++++ ENTRIES PROVIDED ++++

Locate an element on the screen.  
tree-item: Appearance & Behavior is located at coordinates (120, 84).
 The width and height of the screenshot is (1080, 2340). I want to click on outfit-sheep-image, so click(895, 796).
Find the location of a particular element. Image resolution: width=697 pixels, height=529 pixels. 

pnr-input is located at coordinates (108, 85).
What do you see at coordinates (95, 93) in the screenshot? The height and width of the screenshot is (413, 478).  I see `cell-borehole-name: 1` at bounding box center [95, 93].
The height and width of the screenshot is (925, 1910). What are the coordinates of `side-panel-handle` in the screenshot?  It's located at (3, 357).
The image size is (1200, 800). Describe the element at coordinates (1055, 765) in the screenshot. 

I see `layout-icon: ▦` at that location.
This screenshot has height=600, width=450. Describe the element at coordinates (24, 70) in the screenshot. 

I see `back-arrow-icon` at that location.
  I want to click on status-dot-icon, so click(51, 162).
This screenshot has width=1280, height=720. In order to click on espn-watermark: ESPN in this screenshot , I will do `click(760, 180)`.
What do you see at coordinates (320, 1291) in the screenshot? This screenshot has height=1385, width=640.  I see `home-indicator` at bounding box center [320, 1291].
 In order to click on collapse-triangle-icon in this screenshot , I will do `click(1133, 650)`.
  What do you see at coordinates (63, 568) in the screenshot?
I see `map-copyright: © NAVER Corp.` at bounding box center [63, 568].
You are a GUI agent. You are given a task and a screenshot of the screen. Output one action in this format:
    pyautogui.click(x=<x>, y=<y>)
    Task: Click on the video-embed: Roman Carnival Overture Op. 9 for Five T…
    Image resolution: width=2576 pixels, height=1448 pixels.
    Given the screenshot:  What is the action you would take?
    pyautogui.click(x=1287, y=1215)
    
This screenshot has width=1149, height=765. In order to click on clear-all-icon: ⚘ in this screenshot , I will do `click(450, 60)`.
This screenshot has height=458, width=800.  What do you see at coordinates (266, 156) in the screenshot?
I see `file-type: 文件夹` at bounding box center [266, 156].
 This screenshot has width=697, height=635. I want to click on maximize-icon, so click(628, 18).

++++

**TASK GOAL**
Copy all of the entries above word for word, keeping every line as it is.

**RESULT OF THIS TASK**
Locate an element on the screen.  
tree-item: Appearance & Behavior is located at coordinates (120, 84).
 The width and height of the screenshot is (1080, 2340). I want to click on outfit-sheep-image, so click(895, 796).
Find the location of a particular element. Image resolution: width=697 pixels, height=529 pixels. 

pnr-input is located at coordinates (108, 85).
What do you see at coordinates (95, 93) in the screenshot? The height and width of the screenshot is (413, 478).  I see `cell-borehole-name: 1` at bounding box center [95, 93].
The height and width of the screenshot is (925, 1910). What are the coordinates of `side-panel-handle` in the screenshot?  It's located at (3, 357).
The image size is (1200, 800). Describe the element at coordinates (1055, 765) in the screenshot. 

I see `layout-icon: ▦` at that location.
This screenshot has height=600, width=450. Describe the element at coordinates (24, 70) in the screenshot. 

I see `back-arrow-icon` at that location.
  I want to click on status-dot-icon, so click(51, 162).
This screenshot has width=1280, height=720. In order to click on espn-watermark: ESPN in this screenshot , I will do `click(760, 180)`.
What do you see at coordinates (320, 1291) in the screenshot? This screenshot has height=1385, width=640.  I see `home-indicator` at bounding box center [320, 1291].
 In order to click on collapse-triangle-icon in this screenshot , I will do `click(1133, 650)`.
  What do you see at coordinates (63, 568) in the screenshot?
I see `map-copyright: © NAVER Corp.` at bounding box center [63, 568].
You are a GUI agent. You are given a task and a screenshot of the screen. Output one action in this format:
    pyautogui.click(x=<x>, y=<y>)
    Task: Click on the video-embed: Roman Carnival Overture Op. 9 for Five T…
    Image resolution: width=2576 pixels, height=1448 pixels.
    Given the screenshot:  What is the action you would take?
    pyautogui.click(x=1287, y=1215)
    
This screenshot has width=1149, height=765. In order to click on clear-all-icon: ⚘ in this screenshot , I will do `click(450, 60)`.
This screenshot has height=458, width=800.  What do you see at coordinates (266, 156) in the screenshot?
I see `file-type: 文件夹` at bounding box center [266, 156].
 This screenshot has width=697, height=635. I want to click on maximize-icon, so click(628, 18).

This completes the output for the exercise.